··· Data provided ···

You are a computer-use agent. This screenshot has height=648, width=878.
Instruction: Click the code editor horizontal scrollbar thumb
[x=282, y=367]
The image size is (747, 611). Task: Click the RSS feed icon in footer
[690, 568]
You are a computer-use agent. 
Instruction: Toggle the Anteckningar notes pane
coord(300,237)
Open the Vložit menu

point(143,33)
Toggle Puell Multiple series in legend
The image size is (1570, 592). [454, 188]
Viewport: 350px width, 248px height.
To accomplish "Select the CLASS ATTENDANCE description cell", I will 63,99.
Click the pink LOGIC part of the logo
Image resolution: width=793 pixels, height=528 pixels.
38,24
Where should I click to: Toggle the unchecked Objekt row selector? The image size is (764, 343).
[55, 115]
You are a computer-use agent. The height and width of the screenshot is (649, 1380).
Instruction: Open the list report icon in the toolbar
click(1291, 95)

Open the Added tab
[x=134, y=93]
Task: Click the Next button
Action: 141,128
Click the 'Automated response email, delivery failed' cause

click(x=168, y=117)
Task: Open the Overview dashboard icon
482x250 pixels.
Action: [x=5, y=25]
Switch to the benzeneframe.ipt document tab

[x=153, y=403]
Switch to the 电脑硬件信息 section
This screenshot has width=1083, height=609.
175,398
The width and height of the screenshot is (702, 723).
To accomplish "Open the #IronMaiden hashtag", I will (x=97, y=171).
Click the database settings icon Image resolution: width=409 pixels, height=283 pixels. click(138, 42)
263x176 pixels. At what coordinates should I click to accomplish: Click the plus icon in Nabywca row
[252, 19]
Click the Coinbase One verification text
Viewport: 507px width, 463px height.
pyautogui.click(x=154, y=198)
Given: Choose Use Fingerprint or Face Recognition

···

[Problem to work on]: Once you have found every line in the listing that holds the string "agent", copy each of them.

[Written answer]:
You are a computer-use agent. This screenshot has height=648, width=878.
You are a computer-use agent. 
You are a computer-use agent. The height and width of the screenshot is (649, 1380).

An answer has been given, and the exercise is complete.